Scenario: Managers ask "Why are sales down?" Goal: Allow them to ask in plain English and see a chart.

Architecture: Text-to-SQL vs. Text-to-Chart

Approach A: Text-to-SQL (Risky)

AI generates SQL -> Runs on DB -> Returns Data. Risk: AI might DROP TABLE.

Approach B: Text-to-Chart (Safe)

  1. Backend: Fetches strict, safe datasets (e.g., "Last 30 days sales").
  2. Frontend: AI receives the JSON data and decides how to visualize it.
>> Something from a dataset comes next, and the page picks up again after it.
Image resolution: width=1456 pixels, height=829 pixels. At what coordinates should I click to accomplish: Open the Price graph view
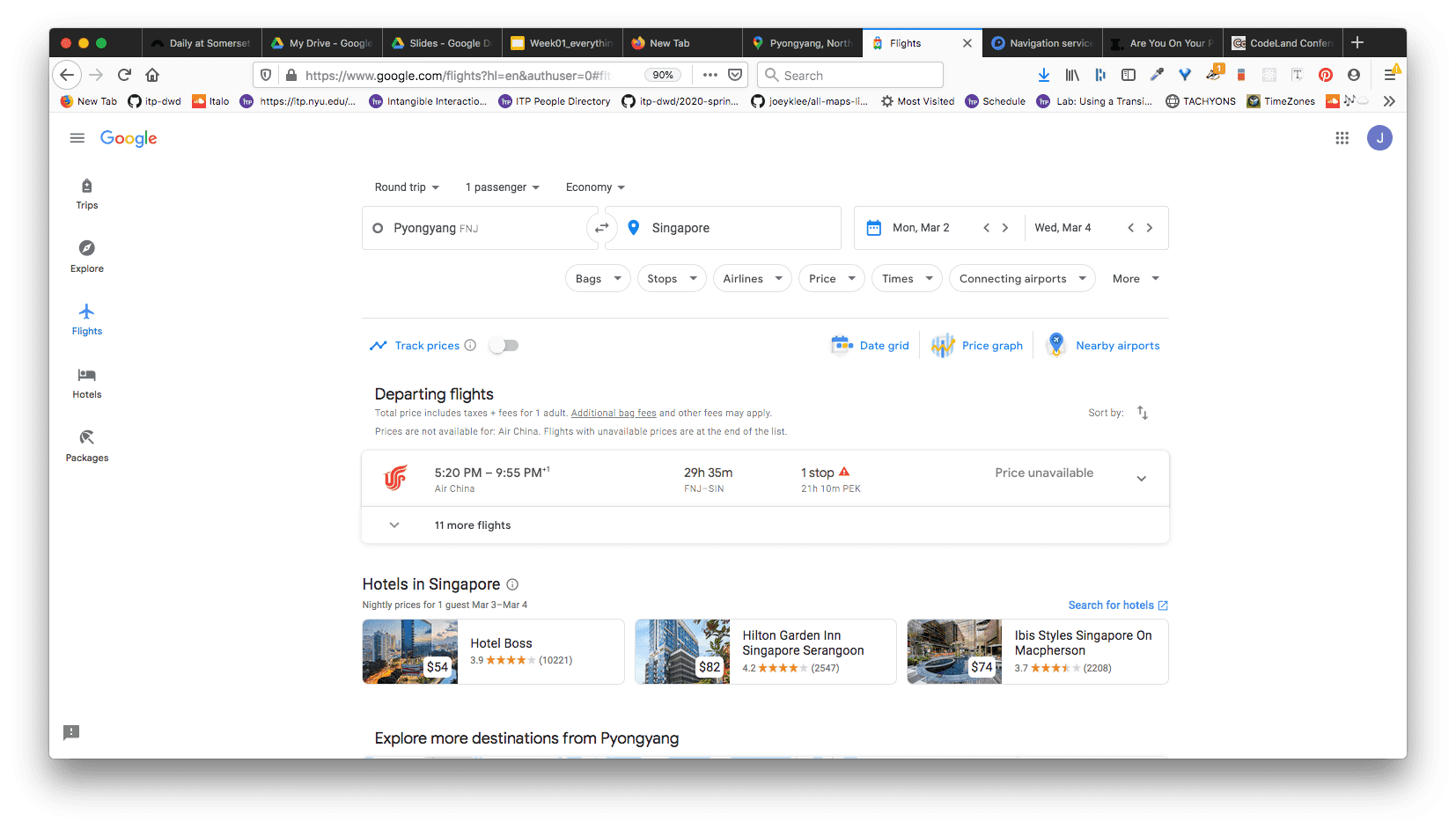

Implementation (Approach B)

Prompt: "Here is the sales data: [ {date: '2024-01', value: 100}, ... ]. User asked: 'Show me the trend'. Generate a Recharts config."

Response:

json
{
  "type": "LineChart",
  "xAxis": "date",
  "yAxis": "value",
  "color": "#8884d8"
}

The Generative UI Component

tsx
function ChartResult({ data, config }) {
  const ChartComponent = Recharts[config.type]; // LineChart, BarChart...
  
  return (
    <ResponsiveContainer width="100%" height={300}>
      <ChartComponent data={data}>
        <XAxis dataKey={config.xAxis} />
        <YAxis />
        <Tooltip />
        <Line type="monotone" dataKey={config.yAxis} stroke={config.color} />
      </ChartComponent>
    </ResponsiveContainer>
  );
}